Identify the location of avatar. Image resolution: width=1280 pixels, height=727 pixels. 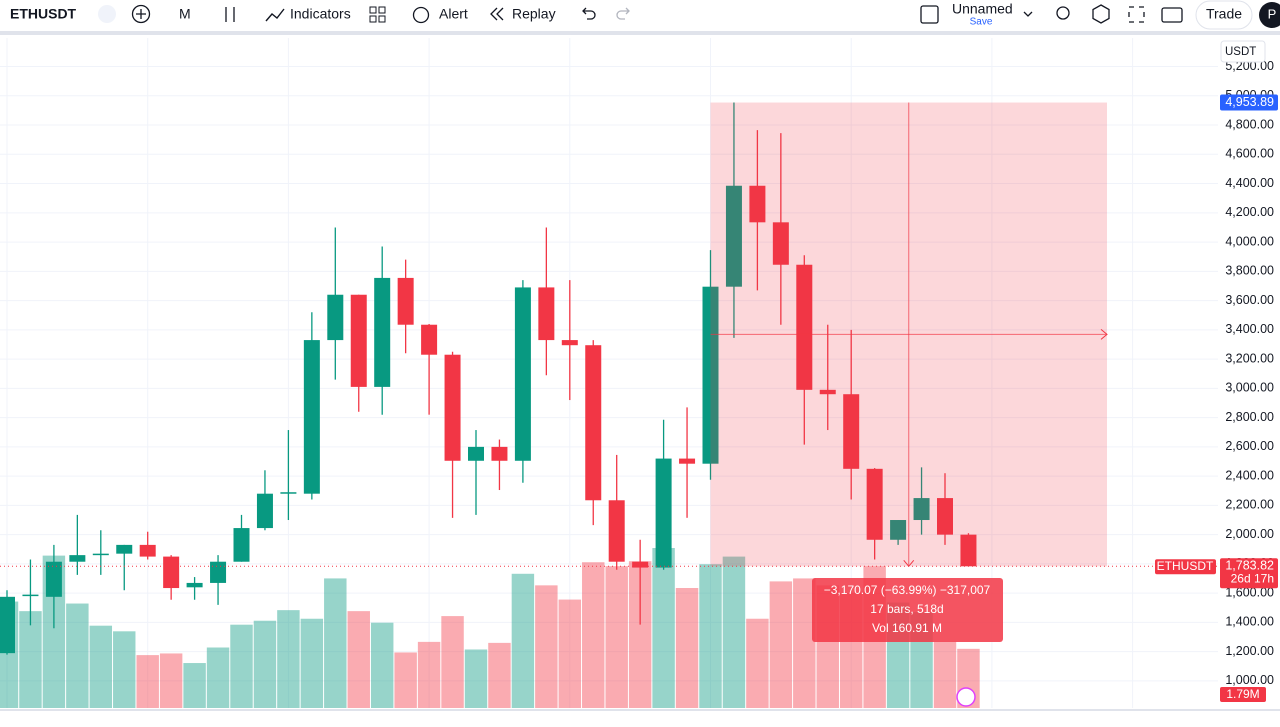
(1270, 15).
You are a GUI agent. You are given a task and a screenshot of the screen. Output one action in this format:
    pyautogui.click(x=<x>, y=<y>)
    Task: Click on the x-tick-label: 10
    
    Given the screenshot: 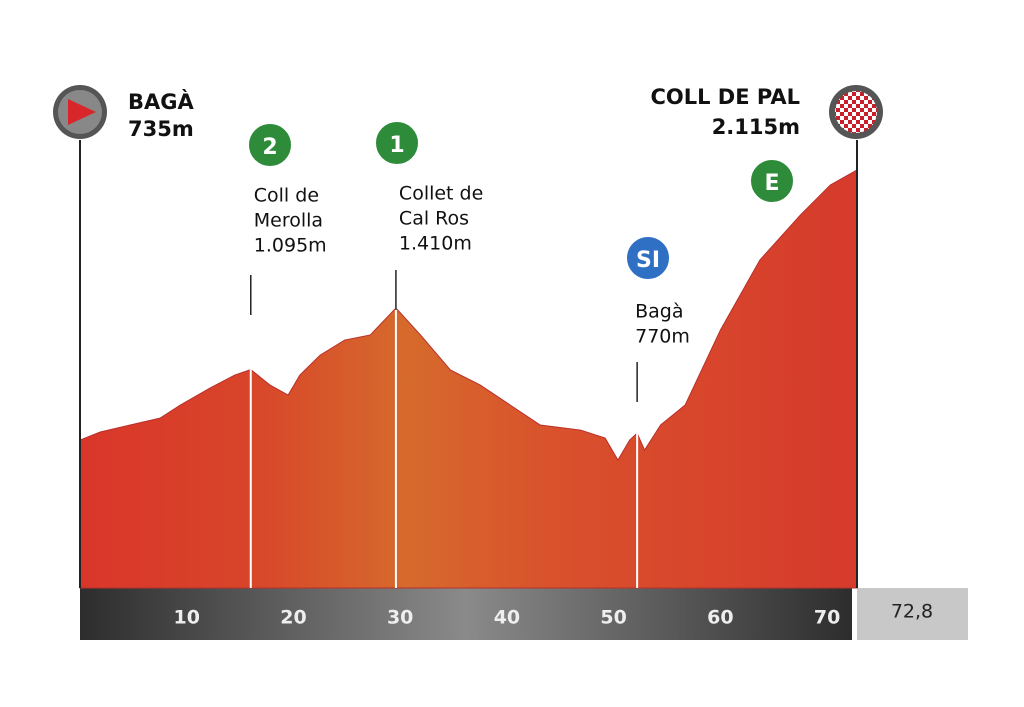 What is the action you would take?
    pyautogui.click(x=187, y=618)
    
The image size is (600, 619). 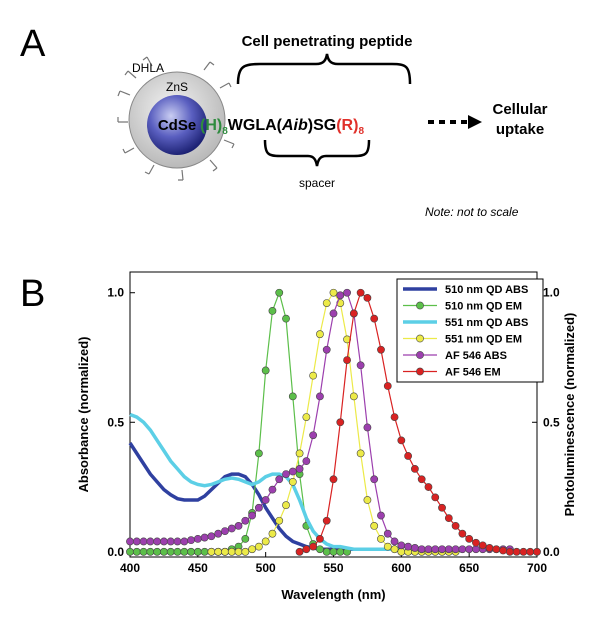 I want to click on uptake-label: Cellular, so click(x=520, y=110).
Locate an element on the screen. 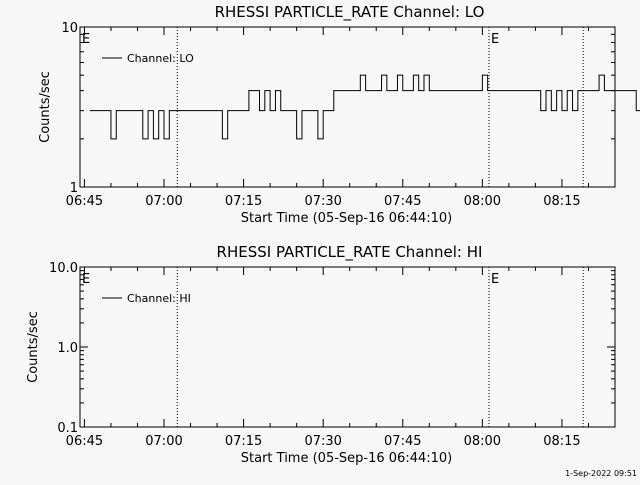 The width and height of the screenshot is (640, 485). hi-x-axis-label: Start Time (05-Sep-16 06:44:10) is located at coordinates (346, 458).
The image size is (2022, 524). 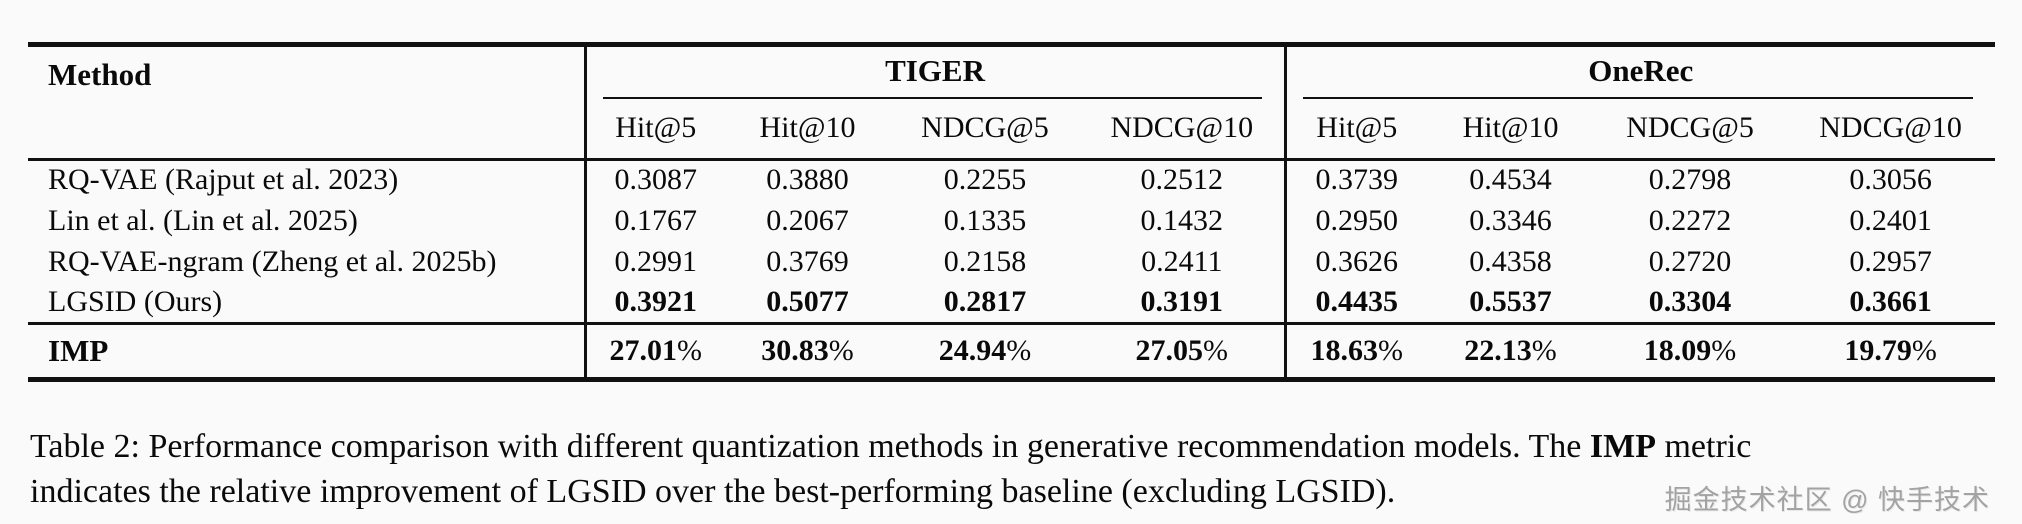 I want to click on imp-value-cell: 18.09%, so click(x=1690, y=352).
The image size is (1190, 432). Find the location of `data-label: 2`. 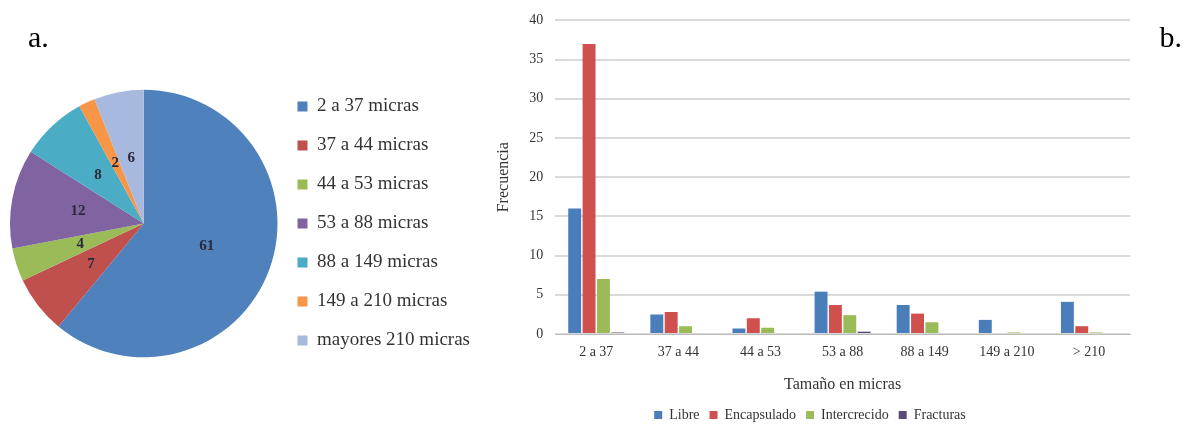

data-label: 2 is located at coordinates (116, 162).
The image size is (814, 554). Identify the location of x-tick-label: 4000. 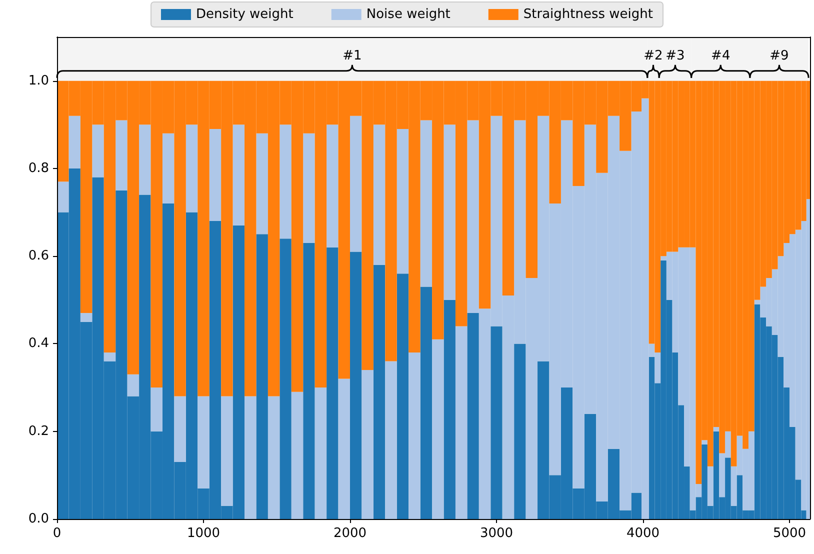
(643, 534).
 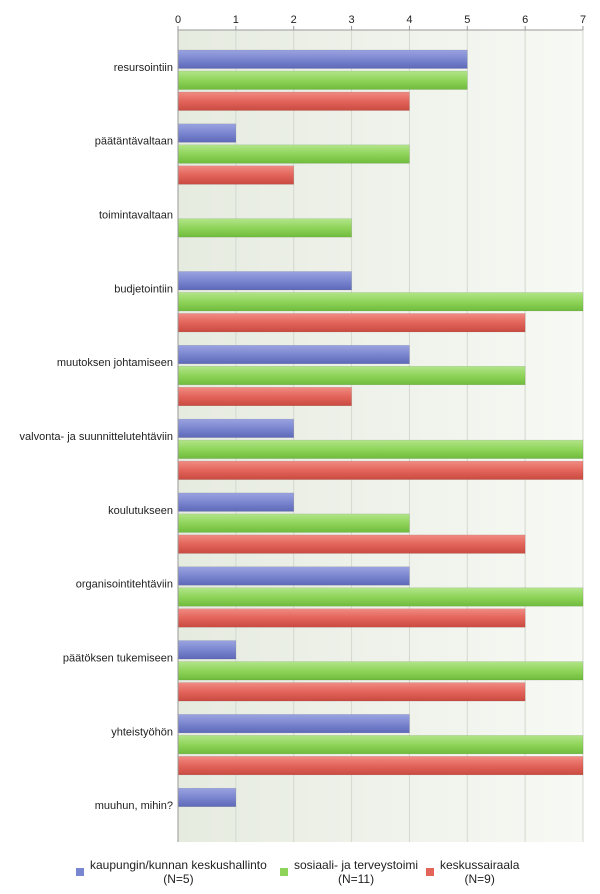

=====

## WORK ORDER
Rewrite the items from the line with "The image size is (1190, 432)." through the end of the items, replacing "location" with "position" and changing nothing else. Leave out the pictures.

## RESULT OF THIS EXERCISE
The image size is (1190, 432). Find the position of `data-label: 2`. 

data-label: 2 is located at coordinates (116, 162).
The image size is (814, 554). Identify the position of x-tick-label: 4000. 
(643, 534).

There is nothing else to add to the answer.